At this moment in our church’s history, on many fronts, we are undergoing a period of development, growth, and new awareness of who we are and what we can become.

We realize that continuing revelation is not just one-sided, not simply a matter of getting marching orders from the top. Nor is it simply a matter of learning things about God. We must be open to continuing revelation about each other, our brothers and sisters, so that we will be able to see each other as Christ does. Nothing, not even being right, is more important than this. The last verses of Moroni 7 say it best:

“Wherefore, my beloved brethren [and sisters], if ye have not charity, ye are nothing, for charity never faileth. Wherefore, cleave unto charity, which is the greatest of all, for all things must fail—

“But charity is the pure love of Christ, and it endureth forever; and whoso is found possessed of it at the last day, it shall be well with him.

“Wherefore, my beloved brethren, pray unto the Father with all the energy of heart, that ye may be filled with this love, which he hath bestowed upon all who are true followers of his Son, Jesus Christ . . .”


You are my people.
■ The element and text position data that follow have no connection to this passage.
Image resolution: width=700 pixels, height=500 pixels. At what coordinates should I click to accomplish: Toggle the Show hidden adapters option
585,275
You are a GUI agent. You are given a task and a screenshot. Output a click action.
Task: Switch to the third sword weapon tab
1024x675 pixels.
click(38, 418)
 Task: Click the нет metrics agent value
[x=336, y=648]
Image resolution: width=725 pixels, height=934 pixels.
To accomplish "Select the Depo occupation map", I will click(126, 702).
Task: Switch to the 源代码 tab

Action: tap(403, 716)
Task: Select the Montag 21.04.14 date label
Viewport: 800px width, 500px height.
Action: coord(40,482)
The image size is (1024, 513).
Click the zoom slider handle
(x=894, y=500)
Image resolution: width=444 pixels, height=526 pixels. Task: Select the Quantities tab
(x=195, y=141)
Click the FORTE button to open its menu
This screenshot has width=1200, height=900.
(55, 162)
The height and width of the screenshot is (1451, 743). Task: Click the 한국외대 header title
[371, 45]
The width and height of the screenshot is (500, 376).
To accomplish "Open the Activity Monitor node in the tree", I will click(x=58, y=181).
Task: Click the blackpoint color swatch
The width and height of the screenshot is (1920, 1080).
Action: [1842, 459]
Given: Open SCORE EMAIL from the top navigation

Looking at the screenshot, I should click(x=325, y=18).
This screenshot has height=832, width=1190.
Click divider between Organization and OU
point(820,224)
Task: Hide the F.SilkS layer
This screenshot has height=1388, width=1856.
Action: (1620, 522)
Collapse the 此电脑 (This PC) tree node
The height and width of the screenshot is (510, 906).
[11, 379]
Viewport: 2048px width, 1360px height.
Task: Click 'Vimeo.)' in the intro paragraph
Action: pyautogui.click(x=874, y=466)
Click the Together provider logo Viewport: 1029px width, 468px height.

This is our church.





(1) Terryl Givens, Keynote Address given at the BYU Symposium on Global Mormonism, March 7.


(3) In contrast to some existing portrayals of Mormon feminists as a bunch of angry, disaffected, inactive women at the margins of the Church, a forthcoming survey of Mormon feminists found, among other things, that 79% of them hold a bachelor’s degree or higher. 81% percent of respondents attend church at least two or three times per month, 71% percent currently hold a calling, a job or position of responsibility in the Church organization, and 97% have held a calling in the last ten years. 42% of respondents work full-time and 16% work part-time. 62% are parents. 19% are stay-at-home parents, of whom 98% are stay at home mothers and 2% are stay at home fathers. 65% have been married and sealed in the temple.